INPUT FOR THIS TASK:
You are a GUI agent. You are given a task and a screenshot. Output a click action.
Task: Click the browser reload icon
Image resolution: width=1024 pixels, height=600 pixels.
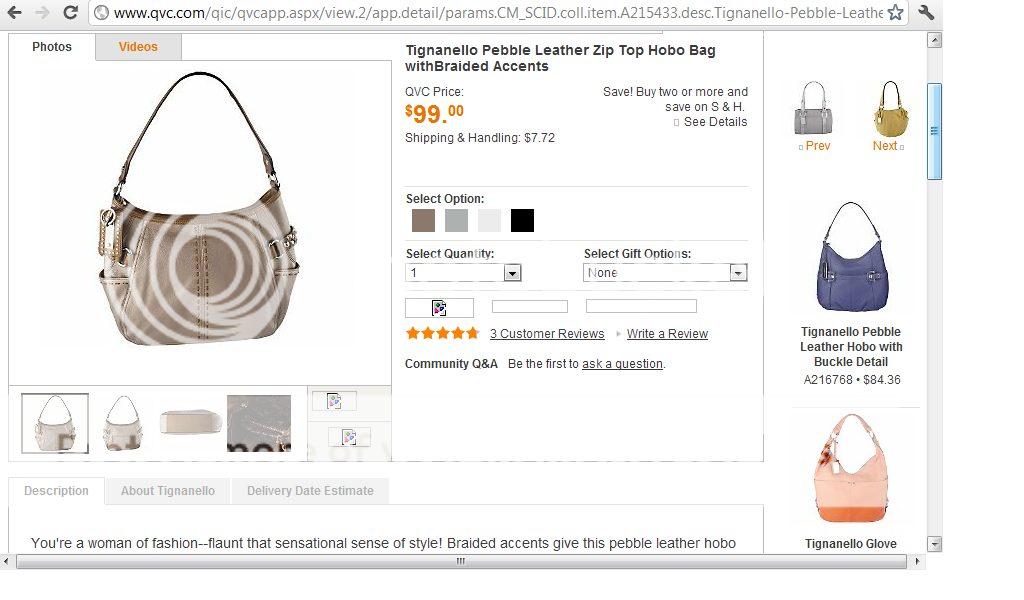(70, 13)
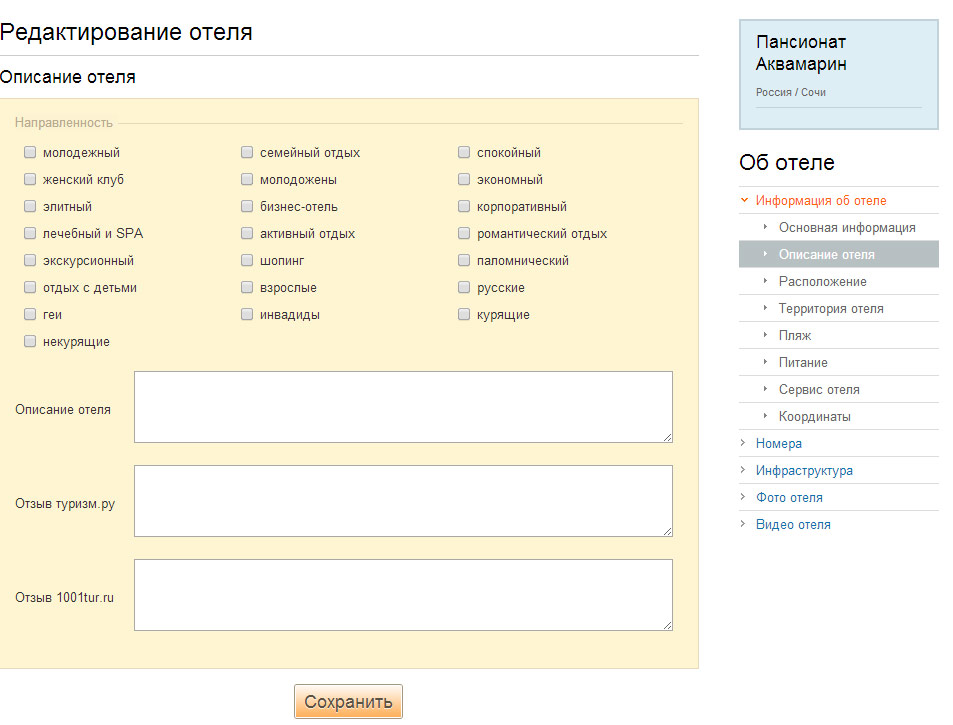Image resolution: width=953 pixels, height=725 pixels.
Task: Expand the Фото отеля section
Action: tap(789, 497)

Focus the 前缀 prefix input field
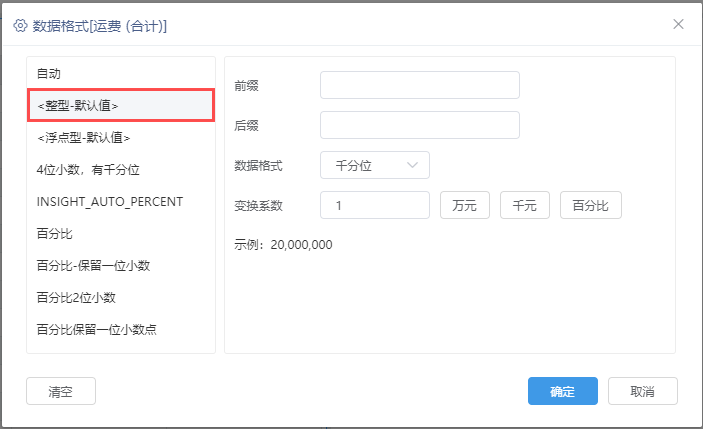pyautogui.click(x=420, y=85)
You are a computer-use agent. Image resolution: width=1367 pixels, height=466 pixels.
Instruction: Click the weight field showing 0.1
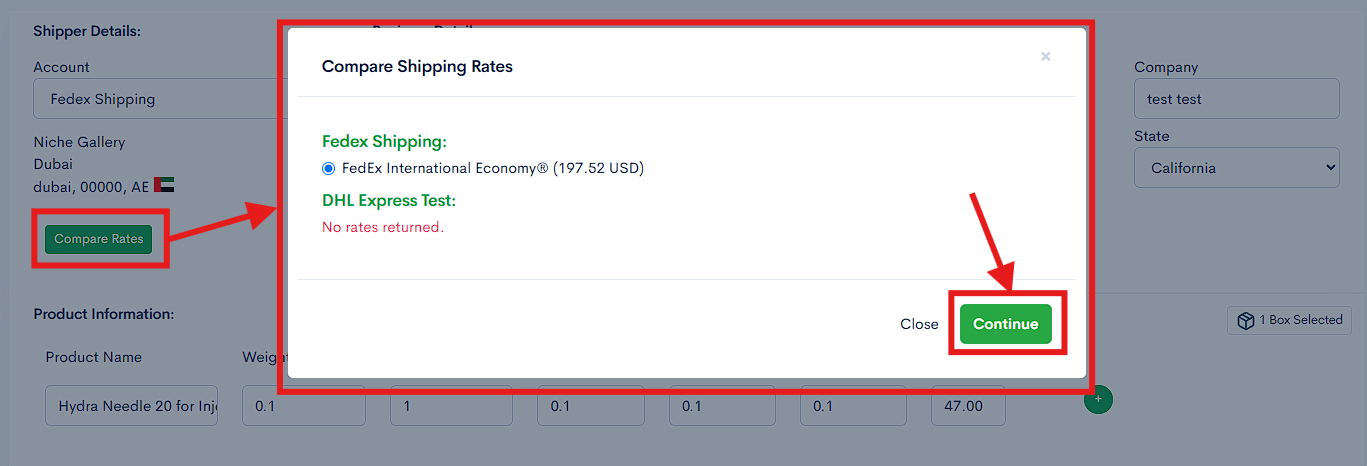[304, 406]
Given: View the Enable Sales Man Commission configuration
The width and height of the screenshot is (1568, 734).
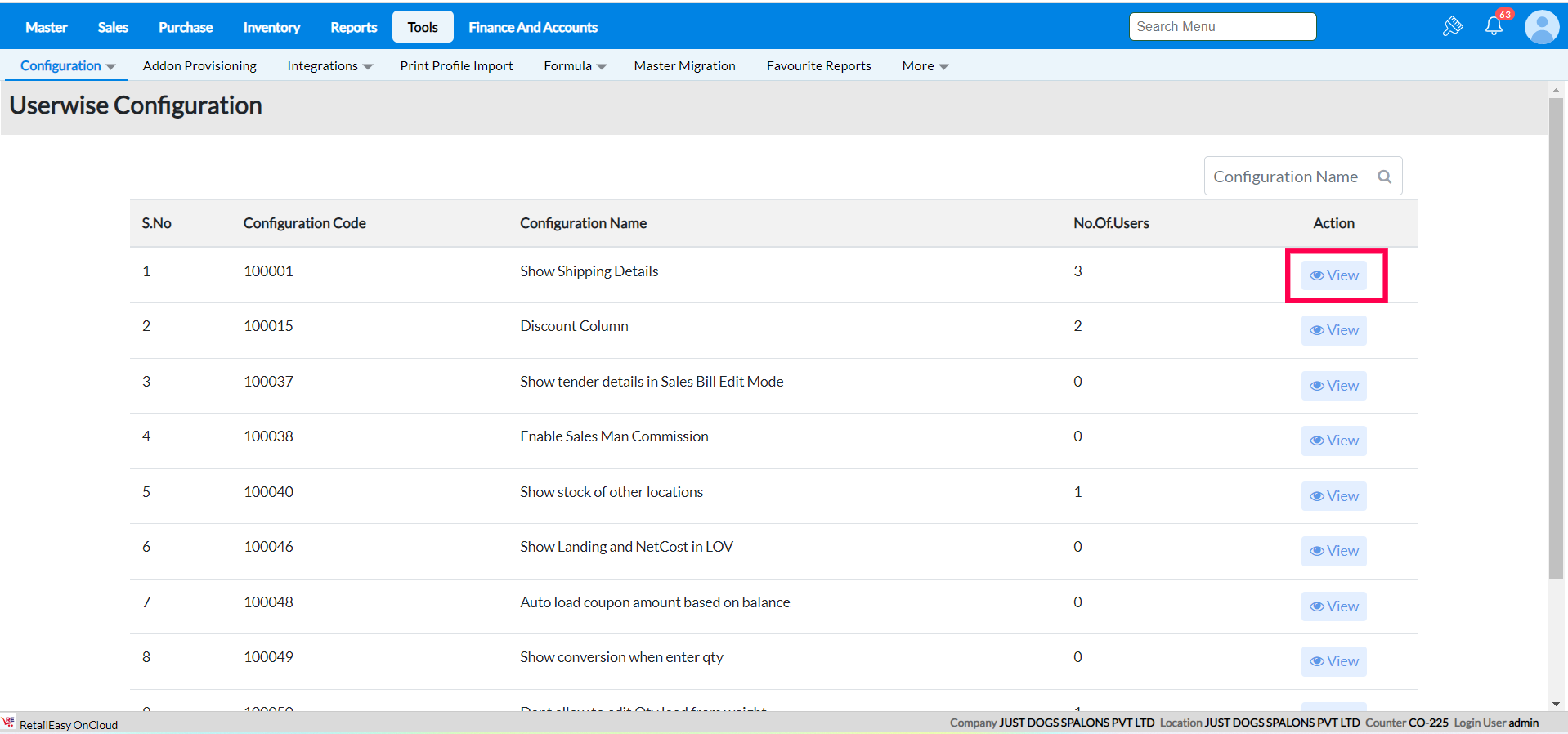Looking at the screenshot, I should coord(1333,441).

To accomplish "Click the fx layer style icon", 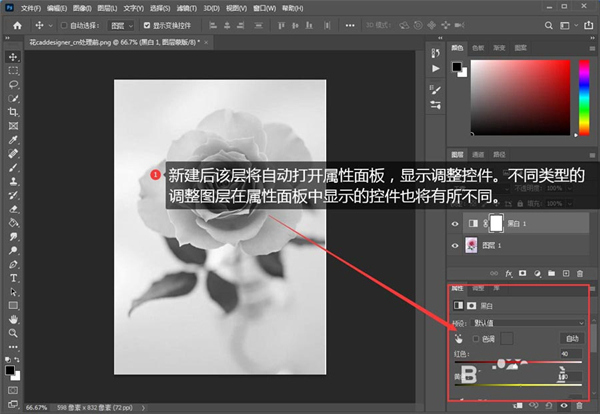I will (507, 273).
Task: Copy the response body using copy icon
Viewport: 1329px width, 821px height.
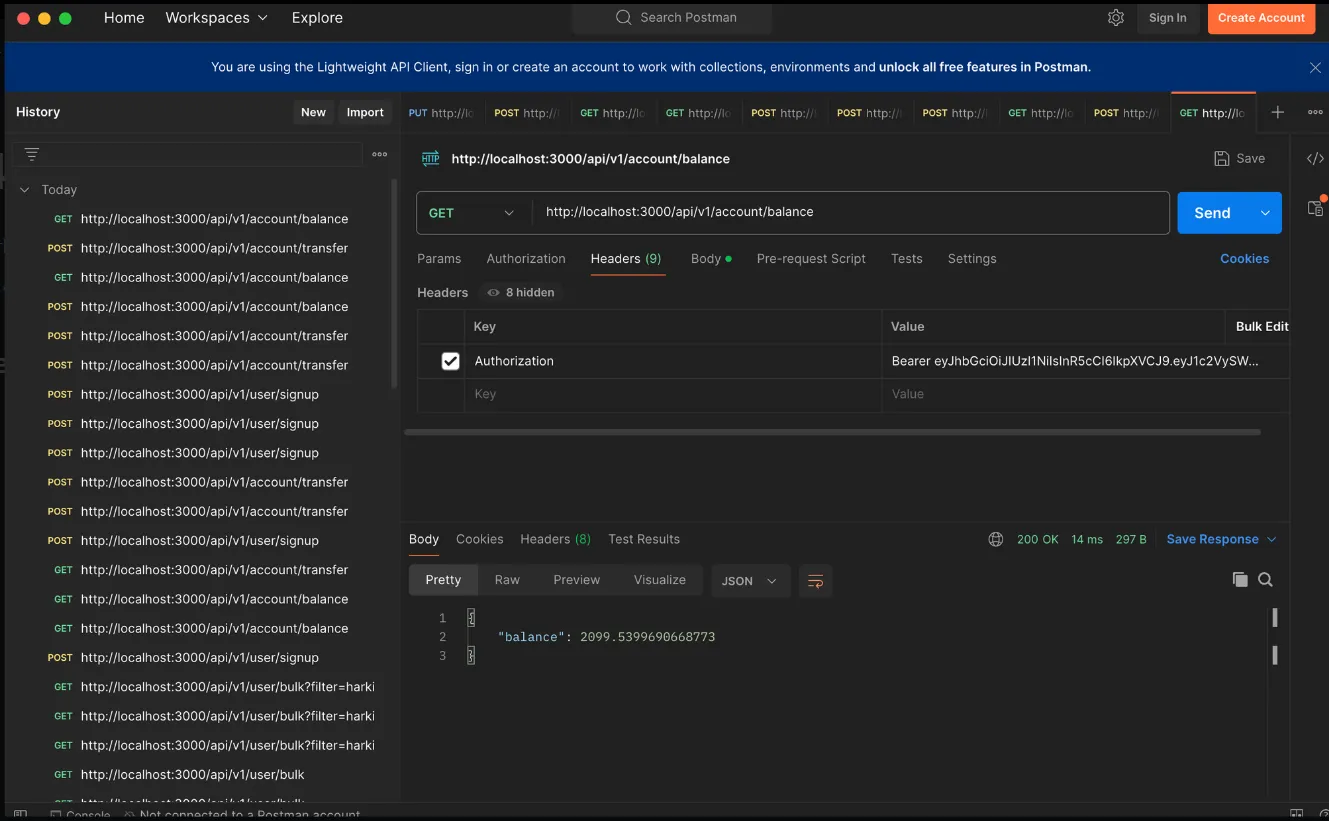Action: 1240,580
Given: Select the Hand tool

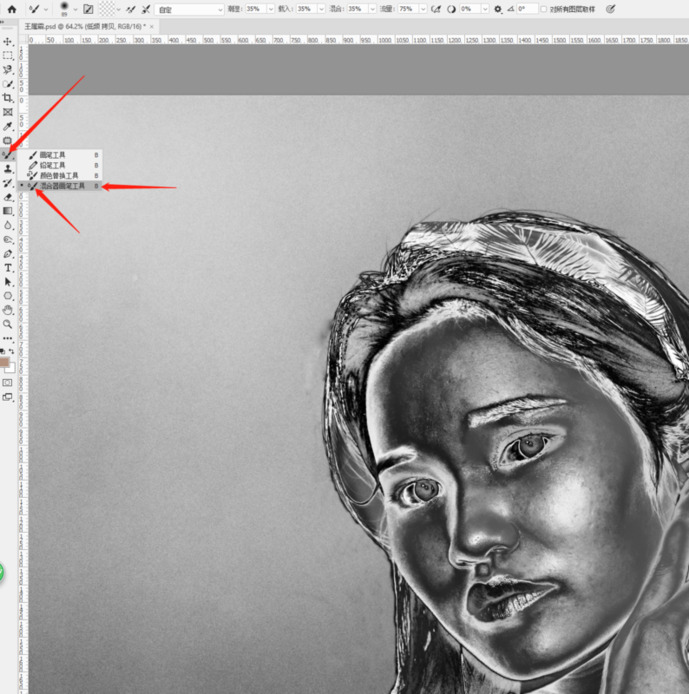Looking at the screenshot, I should (x=8, y=310).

PROBLEM TO WORK ON:
In the data above, find each line that has the word "agent" and copy it out.

RESPONSE TO THIS TASK:
You are a GUI agent. You are given a task and a screenshot. Output a click action.
You are a computer-use agent. Image resolution: width=1367 pixels, height=466 pixels.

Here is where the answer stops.